La strategia di Mosca
nel Caucaso

28/01/2011

L’attentato suicida del 24 Gennaio 2011 è il secondo attacco realizzato a Mosca dai terroristi caucasici in meno di un anno – dopo la bomba nella Metropolitana del marzo 2010.

Da vent'anni la Russia combatte contro i terroristi islamici nel Nord del Caucaso – come testimoniano le due lunghe guerre in Cecenia (la prima fra il 1994 e il 1996, la seconda fra il 1999 e il 2006). Sotto la guida di Vladimir Putin Mosca è riuscita a spaccare il movimento di guerriglia ceceno in due fazioni – islamisti e nazionalisti – riuscendo a guadagnarsi la lealtà dei nazionalisti. Solo affidando la sicurezza e il controllo politico al leader ceceno Ramzan Kadyrov, cui è stato garantito il diritto di conservare la propria milizia (composta da circa 40.000 uomini), il Cremlino ha potuto diminuire l’impegno in Cecenia e ritirare le truppe regolari. 

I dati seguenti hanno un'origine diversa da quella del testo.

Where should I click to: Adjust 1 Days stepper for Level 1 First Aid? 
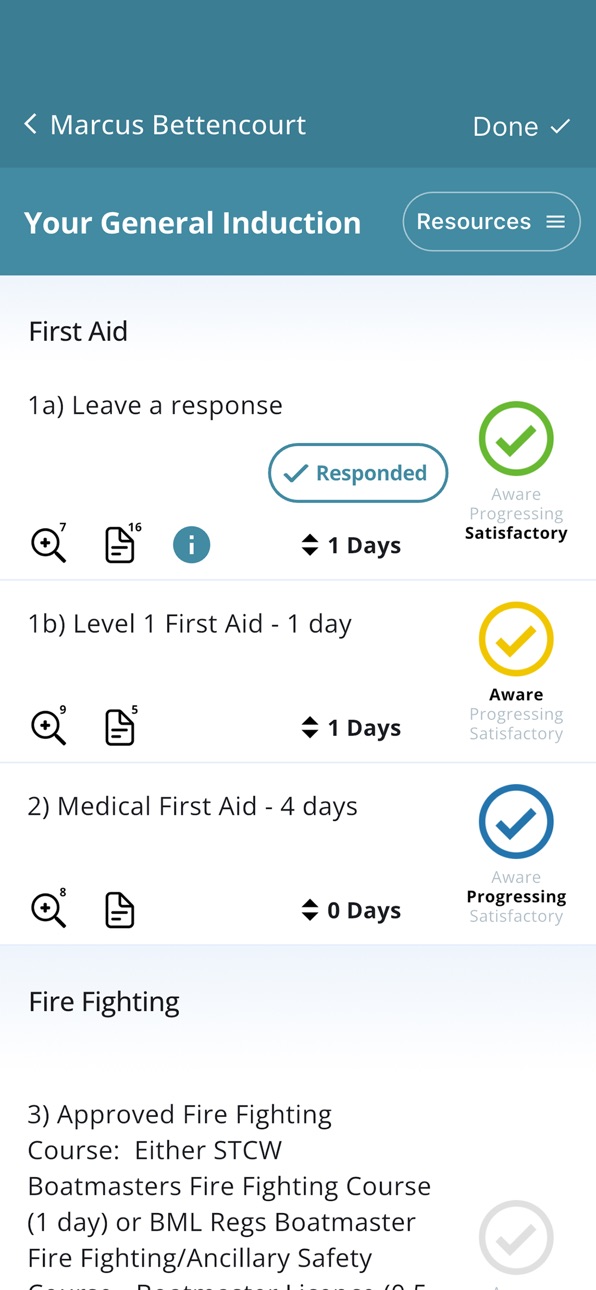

Questa strategia ha costretto le milizie islamiste a fuggire nelle regioni circostanti – soprattutto in Dagestan –, dove si sono riorganizzate. Per questo Mosca ha deciso di applicare la stessa strategia in Dagestan: così facendo il Cremlino spera di riportare la situazione sotto controllo entro la fine del 2012, prima delle Olimpiadi invernali di Sochi 2014 – Sochi è pericolosamente vicina alle repubbliche del Caucaso.